Fresh Homemade Basil Pesto Pasta with Homegrown Basil

A Special Basil Pesto Pasta Recipe Straight from Homegrown Basil, Cultivated with Care Since Spring!

This spring, I decided to try growing herbs for the first time after buying a basil growing kit from Daiso. I had only tasted basil before, but never grown it. Surprisingly, it grew so well with just water, making it the easiest herb I’ve cultivated! I carefully nurtured it, picked the leaves, and made basil pesto to create this pasta dish. My basil plant grew quite tall, so I pruned it by cutting off the top, and from 4 plants, I now have 8! Since it propagates so easily through cuttings, you don’t need to plant too many from the start. Fresh basil is delicious in salads, and making pesto for pasta or pizza is wonderfully versatile. I highly recommend growing your own basil! Now, shall we make some delicious basil pesto pasta?

Recipe Info

  • Category : Noodles & Dumplings
  • Ingredient Category : Seafood
  • Occasion : Everyday
  • Cooking : Stir-fry
  • Servings : 1 serving
  • Cooking Time : Within 30 minutes
  • Difficulty : Beginner

Basil Pesto Ingredients
  • Fresh Basil Leaves 30g
  • Toasted Walnuts 30g
  • Minced Garlic 1 Tbsp
  • Extra Virgin Olive Oil 100ml
  • Salt to taste
  • Black Pepper to taste
  • Grated Parmesan Cheese 20g

Pasta Ingredients
  • Pasta (1 serving)
  • Shrimp (peeled and deveined) 10 pcs
  • Garlic cloves 5 pcs (thinly sliced)
  • Onion 1/2 pc (thinly sliced)
  • Homemade Basil Pesto 1 Tbsp

Cooking Instructions

Step 1

First, gently wash the fresh basil leaves under running water.
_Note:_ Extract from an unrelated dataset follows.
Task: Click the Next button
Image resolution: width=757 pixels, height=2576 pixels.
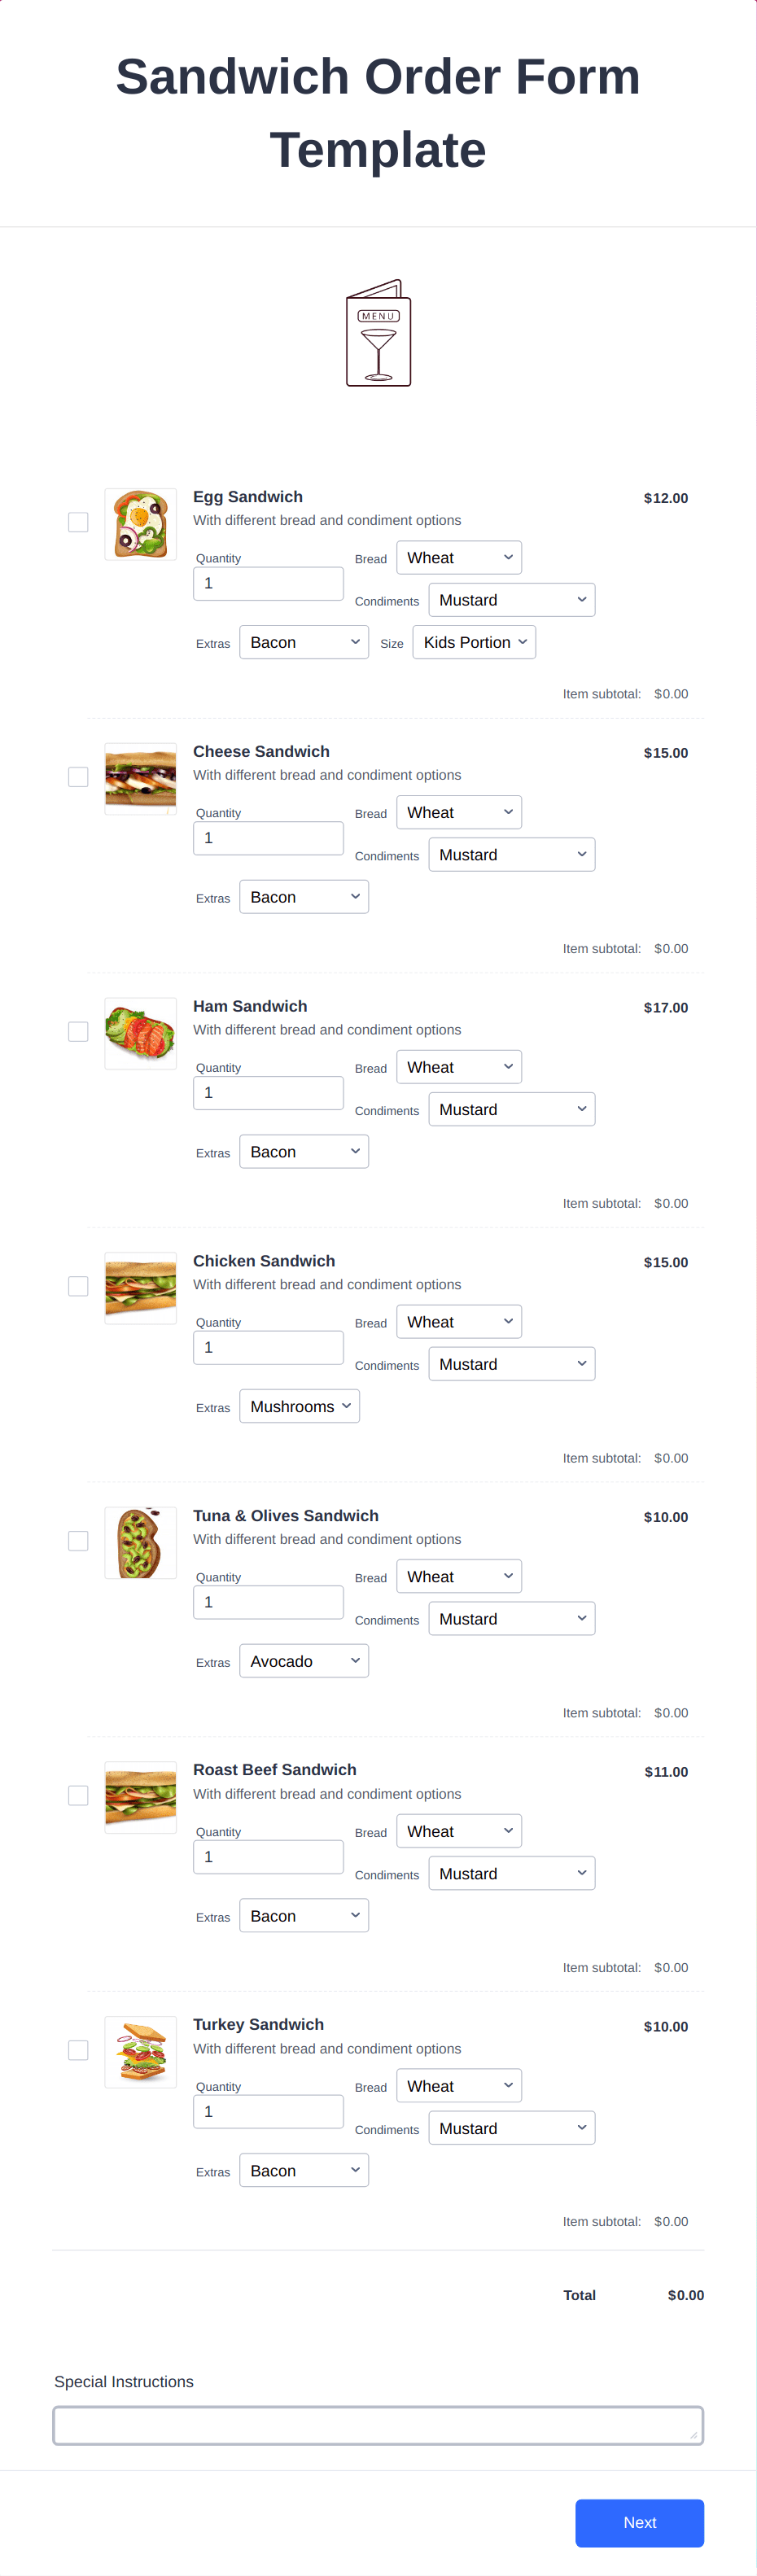Action: pos(639,2523)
Make sure to rinse them thoroughly to remove any dirt or debris.

Step 2

Pat the washed basil leaves completely dry with paper towels or a clean kitchen towel. Excess moisture can affect the freshness and shelf life of the pesto.

Step 3

Toast the walnuts in a dry pan over medium-low heat without any oil. Toasting brings out their nutty flavor and makes them easier to peel.

Step 4

Once toasted, remove the walnuts from the pan and peel off their skins. They should come off easily, especially while they are still warm.

Step 5

Mince the garlic finely. You’ll need about 1 tablespoon of minced garlic.

Step 6

In a blender or food processor, combine the peeled walnuts, 100ml of extra virgin olive oil, and minced garlic. Blend until you achieve a smooth paste.

Step 7

Add the washed basil leaves to the blender with the walnut paste. Pulse a few more times until the basil is incorporated and the mixture is well combined. Be careful not to over-blend, as it can make the pesto bitter.

Step 8

Season the basil pesto with a pinch of salt and black pepper. Stir in the 20g of grated Parmesan cheese until everything is well mixed. You can adjust the salt and cheese to your preference.

Step 9

Your fragrant and fresh homemade basil pesto is now ready! Store it in an airtight container in the refrigerator for up to a week.

Step 10

Season the cleaned shrimp with a little salt and pepper to marinate them. This adds flavor to the shrimp as they cook.

Step 11

Thinly slice the garlic cloves. This will allow their flavor to infuse into the oil as they cook.

Step 12

Thinly slice the onion. This will soften and sweeten as it cooks.

Step 13

Bring a large pot of water to a rolling boil. Add a pinch of salt to the boiling water. This seasons the pasta from the inside out.

Step 14

Add 1 serving of pasta to the boiling water. Cook for about 8 minutes, or according to package directions, aiming for an al dente texture (tender but firm to the bite). Stir occasionally to prevent the pasta from sticking.

Step 15

Heat a large skillet over medium heat and add a generous amount of olive oil. The oil will carry the flavors and help sauté the ingredients.

Step 16

Add the sliced garlic and onions to the hot skillet. Sauté until the garlic is fragrant and the onions are translucent and softened. Cook over medium-low heat to prevent burning.

Step 17

Once the garlic and onions are softened, add the marinated shrimp to the skillet. Sauté until the shrimp turn pink and are cooked through.

Step 18

When the shrimp are fully cooked, remove them from the pan and set aside. This prevents them from overcooking.

Step 19

Add the cooked pasta and about half a ladle (approx. 50-80ml) of the reserved pasta water to the skillet with the sautéed aromatics. The pasta water helps emulsify the sauce and bind it to the pasta.

Step 20

Add 1 tablespoon of your homemade basil pesto to the skillet. Toss everything together quickly until the pasta is well coated with the pesto and the sauce has thickened slightly. Continue tossing until the pasta is cooked to your liking.

Step 21

Serve the basil pesto pasta immediately. Garnish with the reserved shrimp, extra Parmesan cheese, or fresh basil leaves if desired. Enjoy your delicious homemade basil pesto pasta!